Social Media, School Districts, and Self-Efficacy

While we have confirmed that the use of social media in the classroom can benefit both students and teachers alike globally, what about right here in the United States?  The power of social media communication has lead to online bullying, harassment, and crime.  However, this source has also brought freedom and comfortability amongst peers and educators, opening a more accessible door for secured online communication.  It seems that as our world becomes more and more engrossed in the world of social media, more guidelines are starting to be formed in terms of the education.  We’ve all experienced that instant sensation of being liked and noticed simply by receiving a friend request or a like on our photo from a peer or ‘higher up’ (teacher, public figure, or celebrity perhaps) on Facebook. While some can simply take this as a moment of confidence, others can take it to the next level.  In a teacher-student situation, an educator could become ‘overly involved’ with a student, or a student could borderline stock a teacher that they have friended on Facebook.  This brings me to the main discussion of this section: Is it appropriate for students and educators to have a relationship on Facebook? Furthermore, do these relationships (or lack thereof) positively or negatively affect a person’s sense of self-efficacy?

→ LIST OF TASKS
1. Answer these questions using the text on social media and school districts:
(a) What harms does the text say social media communication has led to?
(b) Who does the text give as examples of a "higher up"?
(c) What is the main discussion question of the section?
2. In the text on social media and school districts, condense the paragraph beginning "While we have confirmed" into a short list of its main points.
3. Carry on the text about social media and school districts from its final sentence.

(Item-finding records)
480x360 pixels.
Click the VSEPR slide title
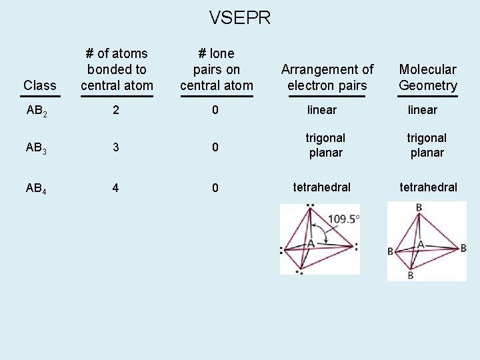point(240,18)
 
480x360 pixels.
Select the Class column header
point(40,85)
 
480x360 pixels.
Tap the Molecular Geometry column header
point(428,77)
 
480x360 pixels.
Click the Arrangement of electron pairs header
point(327,77)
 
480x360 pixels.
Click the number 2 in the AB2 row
point(116,110)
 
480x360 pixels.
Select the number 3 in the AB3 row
point(116,148)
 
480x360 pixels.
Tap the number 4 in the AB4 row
point(116,188)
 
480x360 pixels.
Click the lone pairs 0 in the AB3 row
point(215,148)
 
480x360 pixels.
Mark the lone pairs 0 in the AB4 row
point(215,188)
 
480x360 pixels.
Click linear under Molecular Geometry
point(423,109)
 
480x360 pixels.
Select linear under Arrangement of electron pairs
point(322,109)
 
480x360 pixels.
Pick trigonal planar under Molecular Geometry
point(427,145)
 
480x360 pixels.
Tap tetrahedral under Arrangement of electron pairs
point(322,187)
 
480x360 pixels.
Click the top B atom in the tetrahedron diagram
point(419,207)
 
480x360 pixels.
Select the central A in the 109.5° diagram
point(311,244)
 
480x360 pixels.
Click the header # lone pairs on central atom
point(217,69)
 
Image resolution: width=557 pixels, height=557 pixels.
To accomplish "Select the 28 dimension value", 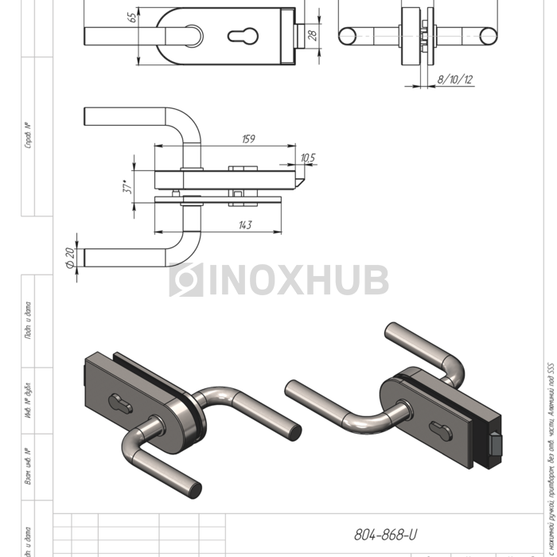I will (x=313, y=35).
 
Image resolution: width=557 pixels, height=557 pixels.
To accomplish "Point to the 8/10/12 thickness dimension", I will (x=454, y=80).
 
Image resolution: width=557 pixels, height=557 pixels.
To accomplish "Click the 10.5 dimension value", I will (x=307, y=158).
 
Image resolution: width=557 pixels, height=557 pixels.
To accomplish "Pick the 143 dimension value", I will (x=244, y=225).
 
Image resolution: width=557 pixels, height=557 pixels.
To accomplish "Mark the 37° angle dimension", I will (x=126, y=188).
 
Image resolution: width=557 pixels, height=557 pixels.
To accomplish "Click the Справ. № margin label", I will (x=29, y=136).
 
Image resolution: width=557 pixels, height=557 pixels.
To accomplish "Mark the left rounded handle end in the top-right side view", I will (x=346, y=36).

→ EXPECTED RESPONSES
1.
(a) Online bullying, harassment, and crime.
(b) A teacher, a public figure, or a celebrity.
(c) Whether it is appropriate for students and educators to have a relationship on Facebook.

2.
- Social media in the classroom has been confirmed to benefit students and teachers globally. The question now is how this applies in the United States.
- Social media communication has led to online bullying, harassment, and crime.
- It has also brought freedom and comfort among peers and educators, making secure online communication more accessible.
- As the world becomes more absorbed in social media, more guidelines are being formed for education.
- A friend request or a like from a peer or a "higher up" on Facebook gives an instant sense of being noticed. Some take this as a moment of confidence, while others take it further.
- An educator could become overly involved with a student, or a student could fixate on a teacher they have friended on Facebook.
- The section asks whether it is appropriate for students and educators to have a Facebook relationship, and whether such relationships, or their absence, affect a person's sense of self-efficacy.

3.
In a recent survey, two different parents of teenagers involved in the public school system were asked if it was appropriate for students and teachers to have the freedom to connect and chat on social media. Alexandra Fleming asked parents: “Should teachers and students be friends of the Facebook variety? Should they text, tweet, snap or ‘gram each other?” (Today, 2014). One parent sided with the idea that is it most certainly appropriate for students to have a texting relationship with students if it is strictly about school work or extracurricular meeting times. “I’m OK with texting one-on-one,” she says. “I believe in writing because it serves as documentation. And social media is a way for teachers to be leaders and role models with their students. It takes a village.” (Today, 2014).  However, the other parent believed that their could never be a valid enough reason for a teacher to text a student when there are many other ways of communicating necessary information to them.  The study went on to state that while social media is the communication of choice when it comes to teenagers, it is best that every school have a strict policy that students and educators must adhere to in regards to social media. Hans Mundahl, a former school administrator, called social media communication amongst teachers and students a “gray area.” He provided his top four recommendations to educators and school districts to keep things under control. Number one being that every school should have a strict policy in terms of social media. Faculty should not friend, follow, or engage with students directly through social media. Texting with students is OK if it’s within school specified boundaries and has some sort of ‘office hours’ policy. Lastly, every school should have a policy about being photographed without permission (Today, 2014).  The study was based on the idea that the younger generation does not understand the boundaries that can be broken with social media and the dangers that they could potentially face if interacting inappropriately with the wrong person.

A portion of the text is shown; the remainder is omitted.